I stumbled across this quote by Einstein and I love it! For me it is the best articulation I have found, which elucidates the essence of my spiritual comprehension and belief.
The most beautiful and most profound experience is the sensation of the mystical. It is the sower of all true science. He to whom this emotion is a stranger, who can no longer wonder and stand rapt in awe, is as good as dead. To know that what is impenetrable to us really exists, manifesting itself as the highest wisdom and the most radiant beauty which our dull faculties can comprehend only in their primitive forms – this knowledge, this feeling is at the center of true religiousness. (Albert Einstein – The Merging of Spirit and Science)
I am grappling with the problem of calling myself a christian. That word is loaded down with so much baggage that it seems the weight of it could sink all of antarctica into the ocean. And I am part of the problem. My struggle with calling myself christian is not because of the Christ, who to my mind is the most extraordinary divine-human who ever lived. It is because of what his followers do and have done or not done in his name. But even as I write that I am so aware that I am not without culpability. I do not live, nor have I ever lived, nor expect to ever be able to live, the perfect christian life. Most of the time I am thinking about my own concerns; what new pair of Nike’s I’d like to buy or where I’d like to have an exciting holiday. I’m more interested in if people notice me and like me and approve of me or think well of ME, than taking the time to find out and care about what the struggles are in their life, or if they need a listening ear or my arms of comfort around THEM.
I am self-centred and self-absorbed, most of the time blind to the needs of others around me. Whereas what I have read about Christ when he lived he didn’t own anything, he went about helping the poor, healing the sick, feeding the hungry, befriending the lonely, overlooked and forgotten. Whereas I hardly ever think to, let alone actually do, anything like helping out a single mum who is struggling raising kids alone (when in the past I have been one so I know first hand how hard it can be) or inviting over that lonely 40 something guy for a meal with my family. My neglect of the people close to me, right in my immediate circle in the christian congregation I am a part of, is an indictment against my professed faith and the example Christ has given me. I find myself guilty. I am a hypocrite, I am judgemental and I moralize and I am arrogant in my attitudes about my faith. Most of the time I don’t walk the talk. And others of my brothers and sisters, in other congregations, do things, even public things that make me cringe and feel ashamed and embarrassed to be identified with them, as a christian. I think I see now why people who don’t subscribe to the christian faith might find it so repugnant.
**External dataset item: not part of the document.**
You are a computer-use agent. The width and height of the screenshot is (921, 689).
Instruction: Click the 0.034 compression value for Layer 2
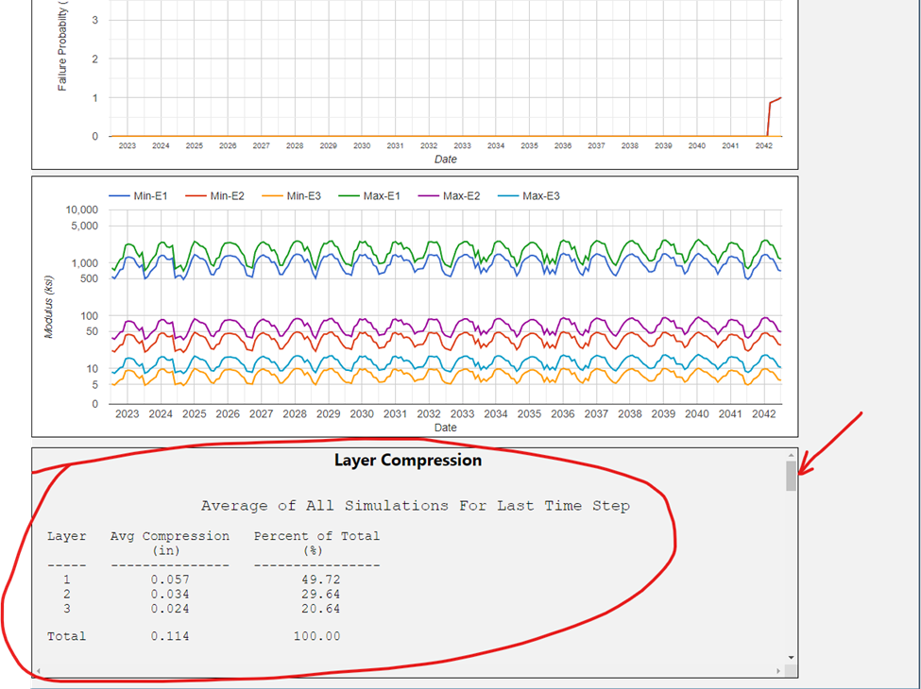pyautogui.click(x=170, y=595)
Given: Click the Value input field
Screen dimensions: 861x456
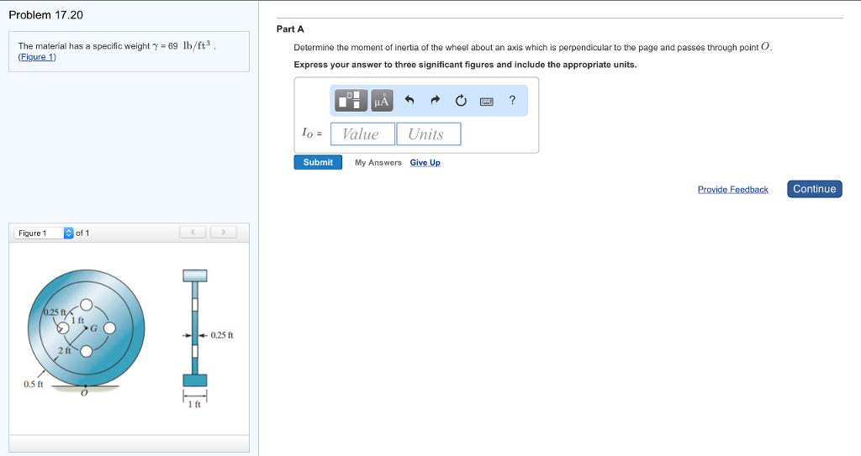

So maybe the Church of Satan is a more ‘honest’ religion? in the respect that they don’t profess to be the “good” guys and then, like me, live a hypocritical life. But in saying that some orders of satanic or occult religion sacrifice babies on alters to their gods. I know this to be true. I have a friend whose parents were a part of these practices and forced her hands onto the knife and plunged it into an innocent baby, ending the child’s life, and more than once. Shocking and horrific to me, that this could happen, and right here in New Zealand. My friend has suffered terribly all of her life, because of the practices of the religion of her parents. Don’t get me wrong, I’m not saying that to implicate all of the Church of Satan or those who practice the occult to be baby murderers, not at all! There will be, I’m sure, all the spectrum of shall we say ‘better or worse’? just like amongst the christians. I might add here too that my friends parents who practiced satanism, involving these heinous practices, did it from within one of the traditional and orthodox ‘christian’ churches (a strange kind of amalgamation).
I suspect if we interrogated all of the religions we would find the infection of hypocrisy or other ‘diseases’ present. In my reasoning even the agnostics or atheists can’t escape culpability and claim the status of perfection. An atheist may declare me judgemental, narrow-minded and bigoted (and be justified in making that judgement), but isn’t the act of doing that, judging me, doesn’t that put them also in the same camp as me? And believing there is no God, which can’t be proven, just as believing there is, which also can’t be proven, doesn’t that also constitute narrow-mindedness? So who is perfect? Who CAN take the moral high ground? Who can say he or she is better than another? Isn’t it more of a case of us all being in this mass or ‘mess’ of broken humanity together? Could we instead of firing arrows of judgement and accusation towards each other, could we instead try to really ‘see’ each others needs and struggles? and offer kindness? I want to, the self-centred hypocrite that I am, I want to try.
For any of you out there who read this and have at one point or another been hurt or disgusted or offended by the unloving, hypocritical actions of those who claim to be christian – I’m so sorry, I’m so sorry. Please lay the offence on me, please receive my apology and when you get to that point where it hurts no more, please can you forgive me. And I hope that maybe just maybe sometime, somehow we could be friends and share a coffee together.